0147 ソラシリーズ物語(9)
    磁気ループ受信ソラ



  補聴器には[テレホンコイルつき]と[無し]があります。[つき]ならば磁気ループの信号を聞くことができます。できますが音質・音量とも満足できるものではありません。
 感度は組み込まれているコイルの大きさに比例します。箱形補聴器なら理想的なサイズを仕込めますが耳穴式では「あるだけまし」という状態に過ぎないのは容易に御想像頂けると思います。

 まして補聴器は「より小さく、より目立たないよう」とお客が要求するので「たいして役に立たないテレホンコイルなんか外してしまえ」ということのが最近の風潮のように思われます。
 私が使っているのは耳掛け式で、耳穴式よりはましですが、それでも磁気ループを聞くとき音量や音質はどう頑張っても専用受信機の足元にも及ばないなと思います。

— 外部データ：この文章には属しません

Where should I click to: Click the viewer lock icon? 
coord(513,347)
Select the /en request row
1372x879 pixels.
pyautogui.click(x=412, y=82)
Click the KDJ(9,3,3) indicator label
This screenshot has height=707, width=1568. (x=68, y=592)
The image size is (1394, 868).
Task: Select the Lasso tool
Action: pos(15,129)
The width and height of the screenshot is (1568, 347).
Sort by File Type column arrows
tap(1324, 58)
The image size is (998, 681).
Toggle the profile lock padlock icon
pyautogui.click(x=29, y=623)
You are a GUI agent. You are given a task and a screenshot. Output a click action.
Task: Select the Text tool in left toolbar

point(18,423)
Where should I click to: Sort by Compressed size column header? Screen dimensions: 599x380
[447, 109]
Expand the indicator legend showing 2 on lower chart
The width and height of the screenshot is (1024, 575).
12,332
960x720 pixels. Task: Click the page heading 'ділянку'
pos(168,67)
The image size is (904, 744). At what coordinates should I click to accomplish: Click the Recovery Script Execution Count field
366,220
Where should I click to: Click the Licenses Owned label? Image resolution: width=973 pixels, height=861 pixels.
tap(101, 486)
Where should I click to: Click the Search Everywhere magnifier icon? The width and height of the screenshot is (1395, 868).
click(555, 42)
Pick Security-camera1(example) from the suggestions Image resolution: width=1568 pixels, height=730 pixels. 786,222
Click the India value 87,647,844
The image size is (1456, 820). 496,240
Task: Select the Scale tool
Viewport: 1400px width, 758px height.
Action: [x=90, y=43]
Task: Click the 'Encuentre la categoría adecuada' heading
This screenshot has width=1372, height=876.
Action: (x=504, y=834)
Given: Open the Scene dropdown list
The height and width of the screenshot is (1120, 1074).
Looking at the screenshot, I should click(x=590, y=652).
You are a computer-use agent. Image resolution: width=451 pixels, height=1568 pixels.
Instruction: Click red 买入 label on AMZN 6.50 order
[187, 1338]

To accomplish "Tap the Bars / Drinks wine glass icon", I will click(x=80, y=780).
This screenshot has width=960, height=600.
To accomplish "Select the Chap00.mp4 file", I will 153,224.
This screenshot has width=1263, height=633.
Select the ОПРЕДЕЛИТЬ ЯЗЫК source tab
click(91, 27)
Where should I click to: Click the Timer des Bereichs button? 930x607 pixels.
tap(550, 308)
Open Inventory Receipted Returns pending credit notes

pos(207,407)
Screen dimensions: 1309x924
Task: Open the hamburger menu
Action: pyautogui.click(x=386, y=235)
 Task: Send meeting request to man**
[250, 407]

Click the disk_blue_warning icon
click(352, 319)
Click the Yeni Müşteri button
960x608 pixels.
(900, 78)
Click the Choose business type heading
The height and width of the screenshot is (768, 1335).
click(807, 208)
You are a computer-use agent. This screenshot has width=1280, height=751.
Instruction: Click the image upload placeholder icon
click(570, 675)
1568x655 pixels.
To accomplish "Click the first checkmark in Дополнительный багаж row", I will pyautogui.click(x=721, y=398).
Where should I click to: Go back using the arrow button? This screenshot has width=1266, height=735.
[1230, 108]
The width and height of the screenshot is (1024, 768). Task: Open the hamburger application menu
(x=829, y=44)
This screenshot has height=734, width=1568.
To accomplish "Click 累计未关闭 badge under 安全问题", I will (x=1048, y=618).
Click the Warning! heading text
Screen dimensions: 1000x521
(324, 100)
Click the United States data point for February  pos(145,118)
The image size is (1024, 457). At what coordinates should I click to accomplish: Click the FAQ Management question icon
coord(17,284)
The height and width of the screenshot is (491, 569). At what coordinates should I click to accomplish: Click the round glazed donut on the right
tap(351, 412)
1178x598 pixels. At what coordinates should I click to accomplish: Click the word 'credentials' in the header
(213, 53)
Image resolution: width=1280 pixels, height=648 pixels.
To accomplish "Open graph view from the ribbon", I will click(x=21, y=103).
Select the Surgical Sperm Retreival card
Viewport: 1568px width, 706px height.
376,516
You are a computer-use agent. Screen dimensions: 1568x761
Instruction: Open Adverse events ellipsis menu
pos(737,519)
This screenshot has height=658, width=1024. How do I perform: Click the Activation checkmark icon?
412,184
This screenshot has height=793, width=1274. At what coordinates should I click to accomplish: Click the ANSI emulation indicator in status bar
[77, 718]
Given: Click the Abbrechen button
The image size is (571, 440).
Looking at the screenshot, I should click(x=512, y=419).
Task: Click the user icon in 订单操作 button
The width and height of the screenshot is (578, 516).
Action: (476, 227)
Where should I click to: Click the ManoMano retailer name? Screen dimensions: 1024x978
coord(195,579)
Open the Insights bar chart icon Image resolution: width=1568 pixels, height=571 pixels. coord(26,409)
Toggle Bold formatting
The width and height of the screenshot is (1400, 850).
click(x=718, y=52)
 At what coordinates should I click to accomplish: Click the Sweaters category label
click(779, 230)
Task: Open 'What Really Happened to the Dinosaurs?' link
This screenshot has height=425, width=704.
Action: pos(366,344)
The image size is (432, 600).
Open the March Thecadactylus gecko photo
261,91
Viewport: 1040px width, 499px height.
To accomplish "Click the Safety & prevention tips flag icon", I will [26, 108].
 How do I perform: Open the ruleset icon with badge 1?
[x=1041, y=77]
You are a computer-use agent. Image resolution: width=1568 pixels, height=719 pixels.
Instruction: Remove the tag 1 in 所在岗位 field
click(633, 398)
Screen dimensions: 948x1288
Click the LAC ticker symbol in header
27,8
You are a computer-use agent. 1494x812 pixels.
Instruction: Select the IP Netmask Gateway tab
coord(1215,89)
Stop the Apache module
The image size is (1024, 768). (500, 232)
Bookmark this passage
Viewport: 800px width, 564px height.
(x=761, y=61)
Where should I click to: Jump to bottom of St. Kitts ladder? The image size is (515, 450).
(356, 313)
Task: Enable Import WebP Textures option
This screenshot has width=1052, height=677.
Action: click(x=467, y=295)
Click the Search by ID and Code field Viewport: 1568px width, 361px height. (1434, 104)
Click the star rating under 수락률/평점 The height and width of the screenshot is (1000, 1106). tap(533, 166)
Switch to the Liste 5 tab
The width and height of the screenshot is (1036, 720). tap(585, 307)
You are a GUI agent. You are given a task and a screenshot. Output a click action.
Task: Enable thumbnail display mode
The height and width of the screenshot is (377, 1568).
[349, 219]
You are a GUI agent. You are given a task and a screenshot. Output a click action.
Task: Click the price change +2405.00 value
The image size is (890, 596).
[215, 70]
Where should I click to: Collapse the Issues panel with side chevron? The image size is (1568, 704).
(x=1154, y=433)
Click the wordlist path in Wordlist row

 何度でも繰り返しますが、難聴者の集まりに磁気ループは無くてはならぬものです。少なくとも補聴器が使える人にはある無いとでは天地ほど有難味が違います。これまで「補聴器には是非テレホンコイルをつけて欲しい」と補聴器メーカーに訴えてきましたが今年から止しにします。「内蔵コイルなどあてにしないで専用の受信機を使いましょう」と大きな声で言うことにします。

 さて、[磁気ループ専用ソラ]を作るのは至って簡単です。万能基盤のコイルの端子にチョークコイル(正確に言えばSCR−TRチョークコイル)を繋ぐだけです。このチョークについては0211に詳しく書いてありますから参考にしてください。難聴の程度が重い人は500ミリヘンリーが、程度の軽い人は100〜200ミリヘンリーが合うでしょう。

 汎用ソラのケースは真ん中が広く空いていますから、ここにコイルが悠々と収まります。極性はありませんからどちら側を+−にしても同じです。
 注意事項が一つ。始めからコイルを固定しないで長目のリード線、磁気ループの音を聞きながらコイルの角度や位置を試してみて最良のところに両面粘着テープで仮止めしてください。高感度のアンプなので場所がまずいとギャーと発振を起こしたりします。かなりデリケートなところがありますから気をつけてください。